NORTH AMERICAN OIL & THE FUTURE OF SAUDI ARABIA

As sources of oil in North America increase, it will put pressure on Saudi Arabia's oil dependent economy.  If new discoveries of oil in North American indeed reach production levels predicted, the price of oil would go down creating severe budget problems for Saudi Arabia's bureaucratic-oriented economy.  And this raises more issues for the Middle East.

Current trends in the global energy market don't look good for Saudi Arabia. First, the International Energy Agency projected in November 2012 that the United States will surpass the Gulf petrogiant as the world's top energy producer by 2020. Then, last week, it revealed that North America, buoyed by the rapid development of its unconventional oil industry, is set to dominate global oil production over the next five years. These unforeseen developments not only represent a blow to Saudi Arabia's prestige but also a potential threat to the country's long term economic well-being -- particularly in the post-Arab Spring era of elevated per-capita government spending.

According to the Arab Petroleum Investments Corporation, the breakeven price is currently $94 per barrel, less than the current spot price for Brent crude. (Iran needs oil to be at $125 per barrel to break even, which explains the feud between Iran and Saudi Arabia within OPEC.)  But absent deep political reforms that create new sources of income, the breakeven price will surely grow. According to Riyadh-based Jadwa Investment, one of the world's most important knowledge bases on Saudi Arabia's economy, by 2020 the breakeven price will reach $118 per barrel.
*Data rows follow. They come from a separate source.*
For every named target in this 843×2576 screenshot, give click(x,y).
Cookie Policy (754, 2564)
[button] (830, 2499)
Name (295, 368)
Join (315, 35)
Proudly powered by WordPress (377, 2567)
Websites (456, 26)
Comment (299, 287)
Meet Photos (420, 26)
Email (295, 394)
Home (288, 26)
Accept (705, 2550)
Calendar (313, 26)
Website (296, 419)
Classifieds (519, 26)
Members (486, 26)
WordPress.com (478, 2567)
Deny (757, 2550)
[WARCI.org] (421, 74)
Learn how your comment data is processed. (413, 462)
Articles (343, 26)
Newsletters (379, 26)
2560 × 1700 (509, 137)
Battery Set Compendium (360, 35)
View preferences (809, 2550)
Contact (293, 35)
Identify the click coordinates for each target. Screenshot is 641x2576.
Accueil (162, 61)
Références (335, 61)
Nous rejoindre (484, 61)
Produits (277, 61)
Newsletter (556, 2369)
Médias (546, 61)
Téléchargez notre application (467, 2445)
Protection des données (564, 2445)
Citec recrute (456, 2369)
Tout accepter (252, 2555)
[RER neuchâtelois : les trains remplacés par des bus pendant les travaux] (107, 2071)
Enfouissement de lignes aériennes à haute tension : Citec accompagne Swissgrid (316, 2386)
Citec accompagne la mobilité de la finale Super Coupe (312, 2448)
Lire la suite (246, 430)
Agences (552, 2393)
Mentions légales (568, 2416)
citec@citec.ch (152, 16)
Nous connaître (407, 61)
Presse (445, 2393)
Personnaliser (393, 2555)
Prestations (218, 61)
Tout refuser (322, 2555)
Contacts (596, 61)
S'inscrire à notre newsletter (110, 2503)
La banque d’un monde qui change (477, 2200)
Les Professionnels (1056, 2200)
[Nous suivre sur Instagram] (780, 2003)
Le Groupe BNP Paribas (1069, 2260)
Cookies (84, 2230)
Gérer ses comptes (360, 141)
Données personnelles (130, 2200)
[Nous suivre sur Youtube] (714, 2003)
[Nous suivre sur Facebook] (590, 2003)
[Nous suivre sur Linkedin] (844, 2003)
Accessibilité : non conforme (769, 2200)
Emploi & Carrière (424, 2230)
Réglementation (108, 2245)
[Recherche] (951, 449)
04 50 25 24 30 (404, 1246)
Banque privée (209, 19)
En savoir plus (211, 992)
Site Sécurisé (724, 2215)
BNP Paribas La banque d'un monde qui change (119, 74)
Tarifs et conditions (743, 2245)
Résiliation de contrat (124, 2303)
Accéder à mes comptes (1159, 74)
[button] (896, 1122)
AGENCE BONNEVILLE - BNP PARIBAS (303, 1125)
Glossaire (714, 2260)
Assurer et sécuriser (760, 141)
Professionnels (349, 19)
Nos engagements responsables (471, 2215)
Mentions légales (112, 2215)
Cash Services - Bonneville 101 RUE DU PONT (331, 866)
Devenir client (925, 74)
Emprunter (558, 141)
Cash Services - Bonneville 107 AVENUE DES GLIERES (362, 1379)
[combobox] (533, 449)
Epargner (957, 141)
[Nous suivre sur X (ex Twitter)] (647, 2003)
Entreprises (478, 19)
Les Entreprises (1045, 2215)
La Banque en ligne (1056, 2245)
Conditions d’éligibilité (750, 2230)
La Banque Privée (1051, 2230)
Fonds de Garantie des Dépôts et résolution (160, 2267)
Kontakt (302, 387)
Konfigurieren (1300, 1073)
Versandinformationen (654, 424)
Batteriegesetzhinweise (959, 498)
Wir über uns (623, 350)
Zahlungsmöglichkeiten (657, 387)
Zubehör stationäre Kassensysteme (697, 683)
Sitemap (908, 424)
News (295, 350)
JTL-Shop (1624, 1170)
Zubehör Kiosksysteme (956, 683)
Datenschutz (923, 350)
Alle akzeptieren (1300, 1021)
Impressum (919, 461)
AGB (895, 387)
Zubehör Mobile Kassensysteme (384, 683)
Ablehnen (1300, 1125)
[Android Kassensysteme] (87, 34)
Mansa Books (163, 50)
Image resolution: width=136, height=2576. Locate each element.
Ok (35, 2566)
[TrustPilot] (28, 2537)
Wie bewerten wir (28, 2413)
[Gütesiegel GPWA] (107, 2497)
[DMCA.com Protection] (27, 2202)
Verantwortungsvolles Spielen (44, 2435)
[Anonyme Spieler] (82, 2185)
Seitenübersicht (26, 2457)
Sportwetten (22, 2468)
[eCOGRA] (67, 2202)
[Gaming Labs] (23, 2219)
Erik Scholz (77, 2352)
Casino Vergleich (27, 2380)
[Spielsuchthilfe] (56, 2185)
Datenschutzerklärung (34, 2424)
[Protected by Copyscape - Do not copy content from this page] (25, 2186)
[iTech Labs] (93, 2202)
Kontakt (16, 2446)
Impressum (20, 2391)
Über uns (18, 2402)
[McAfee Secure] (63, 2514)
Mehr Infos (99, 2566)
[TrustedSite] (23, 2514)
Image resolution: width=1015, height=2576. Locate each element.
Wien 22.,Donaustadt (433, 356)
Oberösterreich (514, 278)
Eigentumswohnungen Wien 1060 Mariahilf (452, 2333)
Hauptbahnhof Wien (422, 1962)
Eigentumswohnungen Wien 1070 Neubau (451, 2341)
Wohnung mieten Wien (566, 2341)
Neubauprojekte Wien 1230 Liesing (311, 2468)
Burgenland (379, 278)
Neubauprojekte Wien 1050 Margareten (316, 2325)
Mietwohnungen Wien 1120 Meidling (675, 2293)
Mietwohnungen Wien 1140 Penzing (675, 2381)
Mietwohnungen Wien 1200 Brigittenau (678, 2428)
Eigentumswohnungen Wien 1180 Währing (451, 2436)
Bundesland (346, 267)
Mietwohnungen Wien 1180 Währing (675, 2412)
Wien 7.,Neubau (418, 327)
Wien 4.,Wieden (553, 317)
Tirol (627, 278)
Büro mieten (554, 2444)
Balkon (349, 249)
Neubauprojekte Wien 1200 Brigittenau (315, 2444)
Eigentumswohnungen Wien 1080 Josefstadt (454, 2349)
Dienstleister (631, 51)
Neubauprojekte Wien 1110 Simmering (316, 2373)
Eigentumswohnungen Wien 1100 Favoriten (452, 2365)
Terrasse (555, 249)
At this point, the Saudi Arabia Monetary Agency's cash reserves will begin to drain rapidly and the breakeven price will soar to $175 a barrel by 2025 and to over $300 by 2030. And this cuts to the heart of the dilemma: In order to balance its budget in the future, Saudi Arabia will need to either drill more barrels and sell them for lower prices or drill fewer barrels -- actively reducing global supply -- and sell each at a higher price.